Once the dyeing is complete, Naushad takes out a thread and dries it over the fire to see if the colour has caught on uniformly. He shows it to his father for approval. Once father and son are satisfied, the process is complete. If not, the yarn is given more time in the coloured water, more pigments or some bleach. Abdul Rashid believes that every yarn is capable of greatness.

This morning, the colour seems to have caught on perfectly, but the most important task is yet to be done. And fittingly, it’s Rashid who does it. He takes a ‘finished’ or dyed thread, pastes it on a fresh page of his revered reference guide, and writes down all the details in his wavering hand.

This is the slowly dying art of Kashmiri dyeing, practised during cold autumns, freezing winters and cool summers. When the demand is high – the customers are usually weavers of carpets and shawls, who bring the bundles of yarn to this workshop – the dyers work for 12 hours a day, and earn around Rs. 20,000-25,000 a month. But when demand falls in the summer, they only put in 10 hours.

What is constant, however, is the commitment with which Rashid, Naushad and their assistant Mushtaq go about their work. Sometimes, angry slogans jolt the lane, or curfews make it difficult to carry on. But Abdul Rashid & Sons don’t allow the unrest to interrupt their work.

The biggest challenge they face in these changing times is from mass-produced dyed yarn, which lures many shawl and carpet makers, but compromises on quality in the name of speed. Rashid says that when he started dyeing, the art form was in full bloom and countless Kashmiri families could earn their livelihoods from this work. But today, like many traditional hand-based skills, this one too is on its last legs.

“The cheap Chinese products readily available in the market have killed these family-run enterprises,” Naushad says. “I am the last generation carrying forward this business. I don’t want my children to come into this work. I want them to get out of the valley, get degrees and get white-collared jobs. This business will end with me. There’s no future in it anymore.”

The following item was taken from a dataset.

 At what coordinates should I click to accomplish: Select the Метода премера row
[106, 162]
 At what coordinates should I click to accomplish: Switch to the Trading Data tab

Why do Rashid and his son work so painstakingly when customers rarely think of dyers when they buy shawls or carpets? Abdul Rashid squints when I ask him this question. He looks out of the window at the waning sunlight and tells me, evocatively, that nobody notices the light of the sun, but everybody is warmed by it. The day is dying, and perhaps the sun won’t rise again on the family business.

PHOTO • Jayati Saha

Abdul Rashid & Sons was set up in 1942 in a bylane in old Srinagar.

PHOTO • Jayati Saha

Master dyer Abdul Rashid, who at over 80 works slowly, shows us his ‘master book of colour codes’, which he has painstakingly compiled over seven decades.

PHOTO • Jayati Saha

The ‘master book’ contains a storehouse of information about dyeing, including details about the colours, their components and how to make them. The book even has strands of dyed yarn as samples.

PHOTO • Jayati Saha

Their assistant Mushtaq fills a large copper vessel with fresh water to wash the yarn before the dyeing begins, and ensures it is properly immersed and soaked.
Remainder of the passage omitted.